Is this per se a problem? I guess that with so unbalanced data I would not find effects of forest cover on my species and I would have to remove some of my presences or absences
Is there any rule for binomial data such as having at least 25% of your data being presences or absences? And if not, how can I know how to choose it? Example of the data set

	Presences	Absences
Species 1	872	1
Species 2	50	4
Species 3	30	18
Species 4	3	409

it's not a problem per se but you should note that your effective sample size is ~ sample size of the smaller class. Thus, for species 1, you effectively have a very small sample size. This will not be solved by removing data — Florian Hartig, Oct 20 '22 at 12:58
@FlorianHartig I believe effective sample size, usually used in the context of correlated data analysis, is not the term you're after. — AdamO, Oct 20 '22 at 16:39

score 1 · Answer 1 · answered Oct 20 '22 at 16:54

You wouldn't expect "balance" in these data, so it's not right to call them imbalanced. Imbalance is a trait that usually signals "problem" to reviewers and audiences who are used to interpreting blocked or randomized trial results.
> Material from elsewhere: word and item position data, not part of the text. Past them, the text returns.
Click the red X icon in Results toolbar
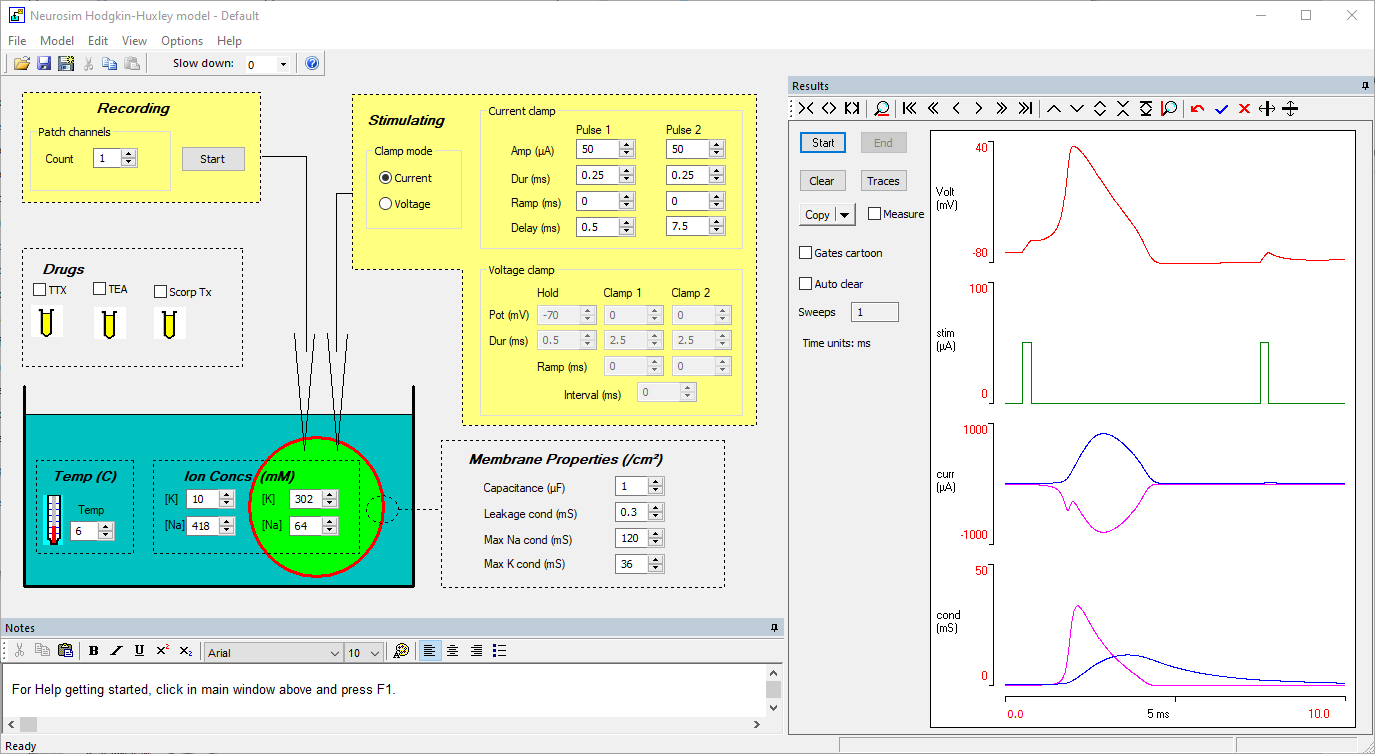The height and width of the screenshot is (754, 1375). click(x=1244, y=108)
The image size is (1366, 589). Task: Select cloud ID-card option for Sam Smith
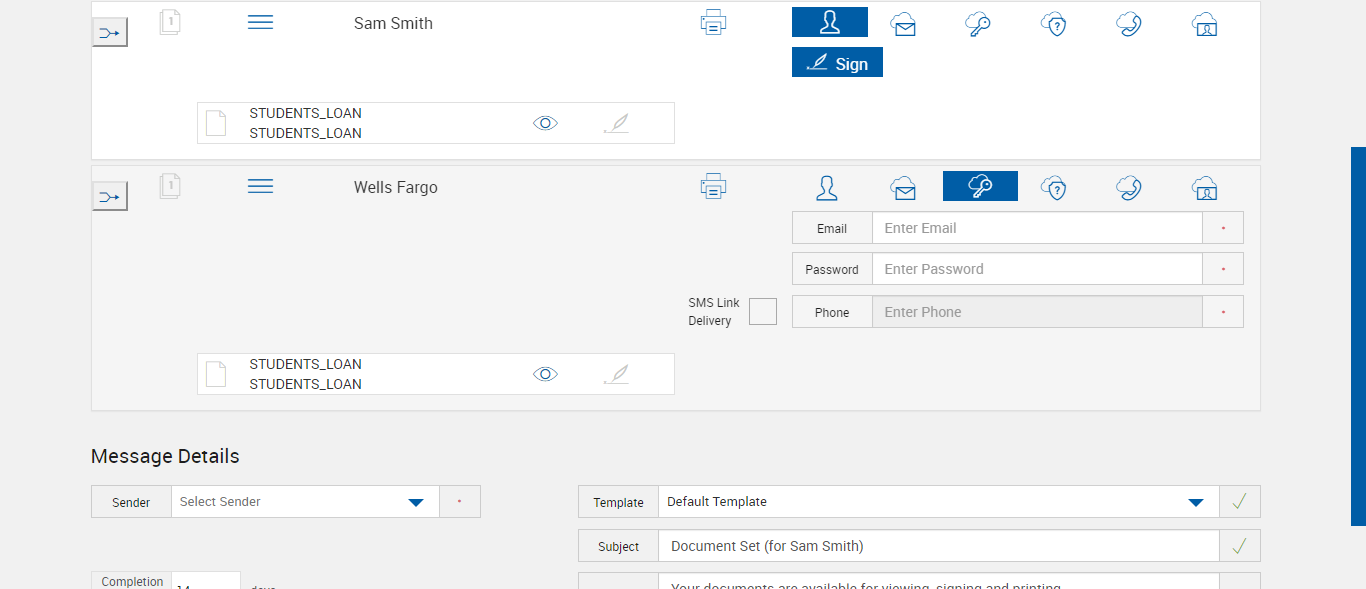[1205, 24]
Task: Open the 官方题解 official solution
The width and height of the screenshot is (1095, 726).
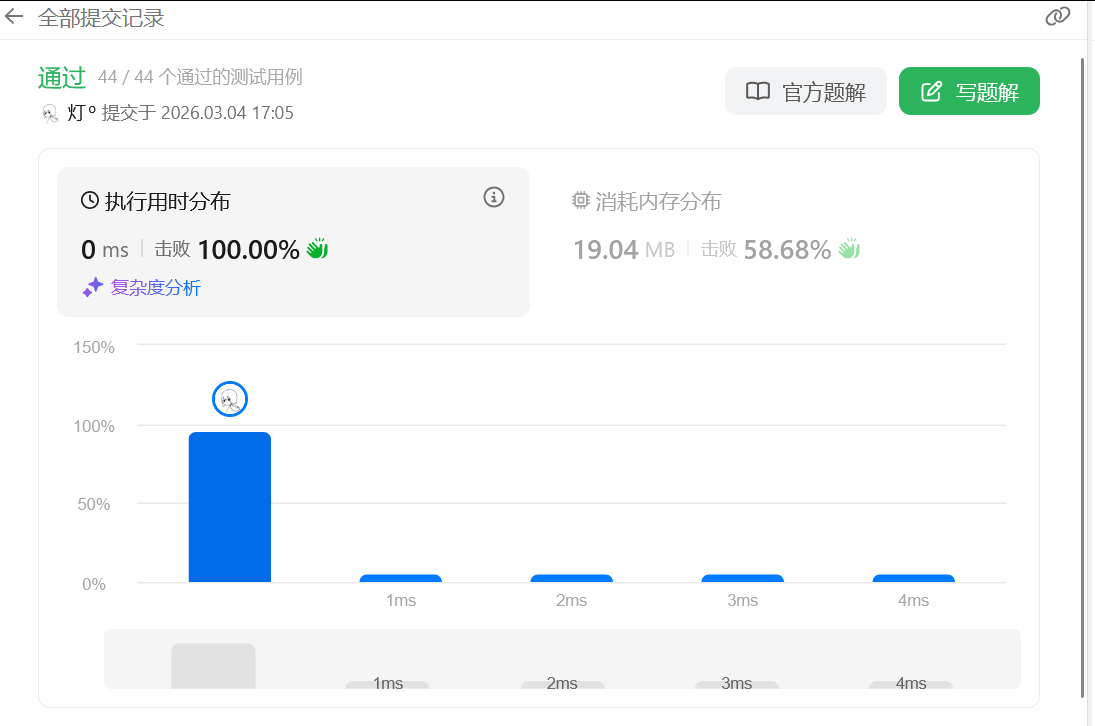Action: (x=805, y=92)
Logistic regression with categorical covariates is pretty straightforward - it just gives you what you see. The predictions equal the empirical proportions, so that species 4 would have an estimated proportion of 3/(409+3) which is a really small value. We call this a "saturated model". There's nothing wrong with saturated models for estimation. If you go on to add other adjustments or strata variables, the model quickly will get out of hand. It's likely that separation or small sample bias will cause instability of odds ratios, predictions, etc.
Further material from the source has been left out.